[PROVIDED DATA]
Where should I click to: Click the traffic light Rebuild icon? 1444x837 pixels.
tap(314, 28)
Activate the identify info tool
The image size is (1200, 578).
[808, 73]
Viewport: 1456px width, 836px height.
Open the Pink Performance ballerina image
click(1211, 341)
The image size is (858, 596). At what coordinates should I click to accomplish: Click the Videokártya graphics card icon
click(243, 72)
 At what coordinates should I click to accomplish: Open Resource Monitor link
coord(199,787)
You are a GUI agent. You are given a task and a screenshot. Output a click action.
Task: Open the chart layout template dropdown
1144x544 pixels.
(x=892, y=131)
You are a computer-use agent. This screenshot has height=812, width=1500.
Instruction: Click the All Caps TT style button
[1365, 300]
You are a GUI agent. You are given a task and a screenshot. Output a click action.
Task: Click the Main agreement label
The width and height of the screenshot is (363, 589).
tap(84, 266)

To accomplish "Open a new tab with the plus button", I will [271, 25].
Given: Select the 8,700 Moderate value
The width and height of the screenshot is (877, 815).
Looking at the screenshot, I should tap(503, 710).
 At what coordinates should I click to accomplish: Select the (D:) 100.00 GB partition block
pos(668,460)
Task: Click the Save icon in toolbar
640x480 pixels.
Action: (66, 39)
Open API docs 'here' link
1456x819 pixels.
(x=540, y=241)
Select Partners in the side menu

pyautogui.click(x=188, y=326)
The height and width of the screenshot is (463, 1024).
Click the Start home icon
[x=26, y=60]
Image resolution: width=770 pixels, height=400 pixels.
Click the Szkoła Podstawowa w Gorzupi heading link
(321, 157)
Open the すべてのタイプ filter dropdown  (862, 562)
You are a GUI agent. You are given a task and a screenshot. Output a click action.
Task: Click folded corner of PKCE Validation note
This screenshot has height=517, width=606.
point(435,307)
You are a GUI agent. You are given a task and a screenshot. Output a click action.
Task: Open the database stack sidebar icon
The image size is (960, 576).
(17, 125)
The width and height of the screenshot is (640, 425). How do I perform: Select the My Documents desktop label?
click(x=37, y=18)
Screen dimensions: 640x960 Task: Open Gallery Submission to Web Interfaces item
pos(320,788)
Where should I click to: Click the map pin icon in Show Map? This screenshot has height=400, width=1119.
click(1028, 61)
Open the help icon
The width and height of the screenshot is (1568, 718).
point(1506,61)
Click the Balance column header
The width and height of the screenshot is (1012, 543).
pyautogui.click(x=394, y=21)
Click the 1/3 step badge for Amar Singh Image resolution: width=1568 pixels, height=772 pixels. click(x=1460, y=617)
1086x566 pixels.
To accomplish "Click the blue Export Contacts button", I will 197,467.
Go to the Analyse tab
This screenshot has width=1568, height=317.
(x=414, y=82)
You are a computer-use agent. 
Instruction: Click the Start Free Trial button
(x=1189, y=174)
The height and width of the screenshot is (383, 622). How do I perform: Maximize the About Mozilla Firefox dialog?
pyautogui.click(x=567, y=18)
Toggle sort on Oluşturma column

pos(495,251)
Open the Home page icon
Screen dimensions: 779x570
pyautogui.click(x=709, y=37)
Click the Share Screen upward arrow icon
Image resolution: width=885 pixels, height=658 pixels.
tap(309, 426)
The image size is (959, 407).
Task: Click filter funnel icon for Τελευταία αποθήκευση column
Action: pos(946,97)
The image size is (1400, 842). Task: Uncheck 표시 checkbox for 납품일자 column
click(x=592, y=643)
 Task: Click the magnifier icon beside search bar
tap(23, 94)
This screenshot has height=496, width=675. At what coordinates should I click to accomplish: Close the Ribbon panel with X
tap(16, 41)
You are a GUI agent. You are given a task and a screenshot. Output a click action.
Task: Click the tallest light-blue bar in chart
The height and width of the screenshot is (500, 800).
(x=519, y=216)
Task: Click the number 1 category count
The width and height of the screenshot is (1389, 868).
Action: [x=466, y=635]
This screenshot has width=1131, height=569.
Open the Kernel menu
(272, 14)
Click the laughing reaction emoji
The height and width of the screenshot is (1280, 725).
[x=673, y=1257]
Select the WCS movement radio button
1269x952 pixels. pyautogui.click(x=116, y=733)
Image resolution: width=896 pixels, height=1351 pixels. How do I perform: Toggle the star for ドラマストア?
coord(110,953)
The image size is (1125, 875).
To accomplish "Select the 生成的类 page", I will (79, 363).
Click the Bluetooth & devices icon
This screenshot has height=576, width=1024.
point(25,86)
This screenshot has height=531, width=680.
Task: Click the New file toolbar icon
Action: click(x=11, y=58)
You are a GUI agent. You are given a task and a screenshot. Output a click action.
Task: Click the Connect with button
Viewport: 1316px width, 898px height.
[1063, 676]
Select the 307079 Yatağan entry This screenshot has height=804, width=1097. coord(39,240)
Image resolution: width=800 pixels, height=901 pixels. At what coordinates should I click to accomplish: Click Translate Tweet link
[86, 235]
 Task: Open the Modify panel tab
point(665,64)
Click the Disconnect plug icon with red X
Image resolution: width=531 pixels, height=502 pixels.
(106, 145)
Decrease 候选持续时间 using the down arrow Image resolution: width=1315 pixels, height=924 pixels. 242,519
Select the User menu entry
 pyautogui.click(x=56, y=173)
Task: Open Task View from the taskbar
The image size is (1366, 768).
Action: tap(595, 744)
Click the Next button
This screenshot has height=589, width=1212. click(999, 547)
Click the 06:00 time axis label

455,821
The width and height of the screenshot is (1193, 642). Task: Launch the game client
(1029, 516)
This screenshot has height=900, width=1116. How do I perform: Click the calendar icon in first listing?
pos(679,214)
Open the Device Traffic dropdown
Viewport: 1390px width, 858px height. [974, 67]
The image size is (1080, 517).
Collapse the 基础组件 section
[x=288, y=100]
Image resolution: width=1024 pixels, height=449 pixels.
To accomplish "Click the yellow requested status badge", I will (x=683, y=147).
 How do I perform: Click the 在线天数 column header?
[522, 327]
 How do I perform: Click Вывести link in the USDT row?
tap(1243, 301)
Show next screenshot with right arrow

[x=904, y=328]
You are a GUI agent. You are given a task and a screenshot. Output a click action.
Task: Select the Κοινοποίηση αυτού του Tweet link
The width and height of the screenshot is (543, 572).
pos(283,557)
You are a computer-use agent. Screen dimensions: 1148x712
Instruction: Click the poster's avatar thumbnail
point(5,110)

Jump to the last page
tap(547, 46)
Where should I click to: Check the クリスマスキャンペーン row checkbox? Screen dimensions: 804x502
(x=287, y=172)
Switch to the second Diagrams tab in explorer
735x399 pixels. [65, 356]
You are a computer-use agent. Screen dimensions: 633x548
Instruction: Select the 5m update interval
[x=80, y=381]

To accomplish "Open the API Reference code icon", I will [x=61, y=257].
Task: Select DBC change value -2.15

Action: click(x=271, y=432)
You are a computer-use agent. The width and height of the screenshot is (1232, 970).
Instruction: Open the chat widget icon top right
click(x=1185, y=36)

[WORK INSTRUCTIONS] What is the number of lines in the material above that carry the word "computer"? Respond with that count and nothing more.

[SOLVED EXERCISE] 5